Whatever you do, talk about God’s wisdom, beauty, and imagination as you create together. Read Psalm 148, which talks about creation praising the Lord. Invite everyone to share their favorite part of creation (aardvarks, the ocean, sun flowers, whatever). Remind your children that they are God’s signature creation. Read Psalm 139:13-14. Take turns praising God for each other specifically, modeling it first. You may want to write that verse on their mirrors so they see it daily.
4. Spring Clean
Hoping to get the house clean for spring or summer? Don’t do it alone! Even the youngest of children can help. Just make sure you make it fun! (We all know it’s all about the presentation and marketing!) Have everyone wear work clothes, turn on some loud praise music, sing, play, and scrub away!
For older children, have them use all natural cleaning products, void of any chemicals. Let them use the kid-safe vacuum cleaners that you can read about on these vacuum reviews that I will link below. For younger children, a squirt bottle of water and a rag or a mitten or glove is all you will need. Our three year old boy LOVES to help clean. A squirt bottle on the walls and a rag can engage that child for hours!
After the work is done, treat your children to their favorite food. Over lunch or dinner, thank them for their hard work and draw a connection between house cleaning and heart cleaning. Talk about the importance of keeping a clean heart before God.
Discuss Psalm 51:2 which says, “Wash away all my iniquity and cleanse me from my sin.” Also, Psalm 51:10 says, “Create in me a clean heart, O God, and renew a steadfast spirit within me.” Talk about asking forgiveness for our sins on a daily basis and keeping a right heart before God. Highlight Psalm 51:12, “Restore to me the joy of your salvation and grant me a willing spirit to sustain me.” Our lives, as Christ followers, should be marked my joy! Model to your children how to ask for forgiveness and allow them to do the same.
5. Plant New Life
Get your gardening gear out and allow your child to partner in planting new life. Show them how to prepare the soil, where to plant the seeds, and how to nurture and protect the plant daily. If you yourself do not have a green thumb, invite someone over who does have that expertise.
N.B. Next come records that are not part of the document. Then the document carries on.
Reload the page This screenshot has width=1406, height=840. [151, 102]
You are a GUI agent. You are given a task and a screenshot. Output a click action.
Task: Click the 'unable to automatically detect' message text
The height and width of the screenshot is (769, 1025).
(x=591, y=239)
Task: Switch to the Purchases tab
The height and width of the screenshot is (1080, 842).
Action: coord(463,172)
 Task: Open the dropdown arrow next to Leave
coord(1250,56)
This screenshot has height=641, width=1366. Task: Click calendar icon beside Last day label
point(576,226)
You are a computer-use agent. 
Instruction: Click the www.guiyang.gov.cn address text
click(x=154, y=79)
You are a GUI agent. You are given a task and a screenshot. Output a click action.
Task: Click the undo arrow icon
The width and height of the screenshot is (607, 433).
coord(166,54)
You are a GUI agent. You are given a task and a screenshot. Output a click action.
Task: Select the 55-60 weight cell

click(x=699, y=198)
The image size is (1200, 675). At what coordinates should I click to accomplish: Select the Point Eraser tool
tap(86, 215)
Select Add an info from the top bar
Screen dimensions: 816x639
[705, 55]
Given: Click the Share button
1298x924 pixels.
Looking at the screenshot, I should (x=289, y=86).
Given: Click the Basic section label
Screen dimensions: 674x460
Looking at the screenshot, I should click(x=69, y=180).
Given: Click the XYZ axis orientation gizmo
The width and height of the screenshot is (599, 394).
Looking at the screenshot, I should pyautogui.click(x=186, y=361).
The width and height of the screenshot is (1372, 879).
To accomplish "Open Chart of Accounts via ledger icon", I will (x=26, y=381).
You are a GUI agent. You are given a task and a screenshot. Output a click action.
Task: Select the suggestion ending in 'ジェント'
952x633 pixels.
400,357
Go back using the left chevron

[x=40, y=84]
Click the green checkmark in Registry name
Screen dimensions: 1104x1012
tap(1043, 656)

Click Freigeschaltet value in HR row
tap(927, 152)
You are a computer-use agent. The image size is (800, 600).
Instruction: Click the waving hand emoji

In addition to planting actual seeds, have your children partner with you in sowing spiritual seeds. This might look markedly different in each family, depending on your own ministry, resources, and gifts. It may include making food together for a new mom, a widow, or someone struggling with an illness. It may look like writing letters of encouragement and coloring pictures. It could be helping out at a food pantry, homeless shelter, or crisis pregnancy center. (Our three and five year old once assembled baby bottles for a fundraising campaign. They didn’t need to know the details, but they were excited to love babies and their mommies because Jesus first loved us.) You might consider sponsoring a child from Compassion International or having them join you on a mission trip.
Whatever you do, ensure that they partner with you in that ministry. Prepare them ahead of time for what they will do or what they may see. Give them specific age-appropriate jobs and work together towards the goal. When you are finished, unpack the experience and how they helped. Ask them questions. Allow them the freedom to ask you questions also. Talk about how God loves us and how we can love Him by living lives of service and devotion.